Did she intend to be provoking? He could not tell, so he pushed on. “I could not get the idea out of my head. And the more I considered it, the more it seemed obvious to me that Princess Amalia was not who she pretended to be. Dark-haired and light-eyed, yes. But too many other curiosities that had never before appeared in the Montaigne line throughout history.”

“I think you’ll find that’s called genetics.”

This time Cayetano had no trouble recognizing that she was, almost certainly, provoking him. Or, at the least, defying him in what small way she could.

He opted not to react to these affronts the way he normally would. He inclined his head instead. “When there arose an opportunity to test the genetic material of the current Princess against that of her supposed mother, I had no choice but to take that opportunity.”

“You took blood samples from princesses and queens?” Delaney shook her head as if she hadn’t meant to say that. “This is an entertaining story. Really. I always had a soft spot for fairy tales. But the more outlandish this all gets, the less and less I believe it.

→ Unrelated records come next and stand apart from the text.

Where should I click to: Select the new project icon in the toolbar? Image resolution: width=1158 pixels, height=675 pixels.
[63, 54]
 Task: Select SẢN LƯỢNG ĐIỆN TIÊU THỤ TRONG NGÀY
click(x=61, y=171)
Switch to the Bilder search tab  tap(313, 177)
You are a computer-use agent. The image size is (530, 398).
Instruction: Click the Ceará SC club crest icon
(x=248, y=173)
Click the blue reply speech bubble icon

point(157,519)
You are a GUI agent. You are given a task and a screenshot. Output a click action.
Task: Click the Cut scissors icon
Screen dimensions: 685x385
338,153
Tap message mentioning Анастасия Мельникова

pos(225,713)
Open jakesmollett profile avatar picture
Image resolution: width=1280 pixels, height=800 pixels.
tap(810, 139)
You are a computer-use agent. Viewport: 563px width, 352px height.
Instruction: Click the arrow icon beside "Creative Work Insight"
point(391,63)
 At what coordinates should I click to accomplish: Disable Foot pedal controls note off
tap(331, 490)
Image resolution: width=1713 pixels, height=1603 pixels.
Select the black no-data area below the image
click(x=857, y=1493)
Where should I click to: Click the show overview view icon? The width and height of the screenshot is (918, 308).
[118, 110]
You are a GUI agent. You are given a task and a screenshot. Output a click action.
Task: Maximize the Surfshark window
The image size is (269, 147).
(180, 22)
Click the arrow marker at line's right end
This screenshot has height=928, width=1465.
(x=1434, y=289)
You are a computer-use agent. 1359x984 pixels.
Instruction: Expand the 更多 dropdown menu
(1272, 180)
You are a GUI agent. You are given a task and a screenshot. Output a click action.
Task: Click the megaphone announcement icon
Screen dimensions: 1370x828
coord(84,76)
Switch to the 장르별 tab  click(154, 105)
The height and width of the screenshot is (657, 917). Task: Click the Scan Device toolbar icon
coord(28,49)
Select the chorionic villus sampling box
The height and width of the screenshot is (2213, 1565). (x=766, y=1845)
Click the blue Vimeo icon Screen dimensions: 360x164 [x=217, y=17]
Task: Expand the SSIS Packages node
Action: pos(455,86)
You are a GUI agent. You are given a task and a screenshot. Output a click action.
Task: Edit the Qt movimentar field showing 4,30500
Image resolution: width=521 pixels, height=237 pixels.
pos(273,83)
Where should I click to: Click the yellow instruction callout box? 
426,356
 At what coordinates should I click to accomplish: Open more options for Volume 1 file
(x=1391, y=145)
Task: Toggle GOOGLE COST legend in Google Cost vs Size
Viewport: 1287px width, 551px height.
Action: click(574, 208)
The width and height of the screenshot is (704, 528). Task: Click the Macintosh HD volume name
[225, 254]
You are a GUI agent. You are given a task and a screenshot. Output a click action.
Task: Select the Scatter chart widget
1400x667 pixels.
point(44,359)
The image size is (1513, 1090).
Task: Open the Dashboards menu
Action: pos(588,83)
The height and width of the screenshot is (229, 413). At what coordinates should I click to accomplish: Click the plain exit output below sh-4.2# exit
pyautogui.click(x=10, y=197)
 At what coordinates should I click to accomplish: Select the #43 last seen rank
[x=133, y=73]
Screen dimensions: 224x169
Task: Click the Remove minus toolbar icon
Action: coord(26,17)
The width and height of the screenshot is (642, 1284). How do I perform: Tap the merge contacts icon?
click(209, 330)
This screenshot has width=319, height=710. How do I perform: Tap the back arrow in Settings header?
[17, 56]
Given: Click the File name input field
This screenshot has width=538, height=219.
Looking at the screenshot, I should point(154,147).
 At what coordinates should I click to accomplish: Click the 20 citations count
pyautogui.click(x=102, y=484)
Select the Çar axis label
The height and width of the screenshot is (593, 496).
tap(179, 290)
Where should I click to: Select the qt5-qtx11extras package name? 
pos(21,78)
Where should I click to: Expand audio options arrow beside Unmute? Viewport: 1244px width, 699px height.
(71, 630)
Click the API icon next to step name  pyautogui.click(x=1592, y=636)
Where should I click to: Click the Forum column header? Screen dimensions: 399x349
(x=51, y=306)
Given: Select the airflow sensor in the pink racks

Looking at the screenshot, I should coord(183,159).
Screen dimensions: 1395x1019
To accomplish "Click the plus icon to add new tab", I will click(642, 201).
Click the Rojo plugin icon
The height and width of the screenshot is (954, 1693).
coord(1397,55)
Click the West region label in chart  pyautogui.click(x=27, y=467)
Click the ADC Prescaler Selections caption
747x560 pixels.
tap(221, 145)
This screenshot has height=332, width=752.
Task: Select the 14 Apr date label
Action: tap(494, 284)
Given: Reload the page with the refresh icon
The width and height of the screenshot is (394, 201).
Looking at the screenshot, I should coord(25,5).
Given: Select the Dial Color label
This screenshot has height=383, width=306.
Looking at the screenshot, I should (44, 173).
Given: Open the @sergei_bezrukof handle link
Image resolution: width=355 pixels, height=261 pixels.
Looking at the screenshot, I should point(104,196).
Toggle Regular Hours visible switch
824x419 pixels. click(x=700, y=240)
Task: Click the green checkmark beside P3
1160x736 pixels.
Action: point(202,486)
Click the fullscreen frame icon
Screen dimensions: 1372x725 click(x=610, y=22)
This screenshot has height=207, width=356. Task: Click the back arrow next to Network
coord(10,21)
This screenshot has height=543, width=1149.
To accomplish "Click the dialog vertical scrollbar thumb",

And I didn’t believe it to begin with.”

Cayetano waved a hand as if it was nothing, her disbelief. He would not tell her, then, the lengths he and his men had gone to. The risks they had taken. The potential penalties had they failed.

None of it mattered, for they had not failed.

“But the tests were conclusive,” he told Delaney quietly. “Princess Amalia of Ile d’Montagne bears no genetic relationship to the Queen. She is not Queen Esme’s daughter.”

“Okay.” Delaney wrinkled up her nose. “You do know that people are complicated, right? There could be any number of reasons for that.”

“Indeed. And we have explored them all. But I will tell you the most astonishing thing. Are you ready to hear it?”

“Is it more astonishing than all the other things you have said?” she asked.

Rather aridly for his tastes. And yet his hunger to taste her continued unabated.

“Queen Esme suffered from a particular cocktail of ailments while pregnant,” Cayetano told her with a quiet ferocity. “Because of them, she was taken to a specialist hospital in this vast country of yours. A city with the unlikely name of Milwaukee.”

“Yes,” said Delaney, her eyes narrowing. “I was also born in Milwaukee. As were a great many other people, I think you’ll find. This is absurd.”

But Cayetano looked behind her. An older woman had come to the door during their conversation and was standing there on the other side of the screen, listening to him tell this story.

Not just listening, he corrected himself. Frozen into place.

He pushed on. “There were twelve babies born in that hospital on that particular day. Only two of them were girls. One was the Crown Princess of Ile d’Montagne. The other, a farm girl from Kansas.”

“And you think...what?” Delaney demanded. She was frowning even more deeply now, which Cayetano hoped meant she was also beginning to take the truth on board, however unpalatable to her. “That somehow, a princess and a perfectly normal girl from Kansas were—”

“Switched,” came the older woman’s voice. She pushed open the screen and stepped through it onto the porch. Her expression was taut, but her eyes were bright. “There in the hospital. On the third day.”

Cayetano already knew he was right, but that didn’t prevent the surge of triumph that raced through him then. A deep and satisfying roar from deep within, because the throne of Ile d’Montagne was in his grasp at last.

He had succeeded.

Finally.

He studied the girl as she turned, jerkily, as if her mother had taken a swing at her. And had made contact.

“Mama?” Her voice sounded too soft now. Almost plaintive. “What are you talking about?”

“I knew,” the older woman whispered, loud enough to carry across the cornfields. There was a fierce look on her creased face. “I knew they brought me the wrong baby. I said so, didn’t I? The nurses all laughed. They told me I was a new mother, that was all. Drunk on hormones, no sleep, and whatnot. But I knew.”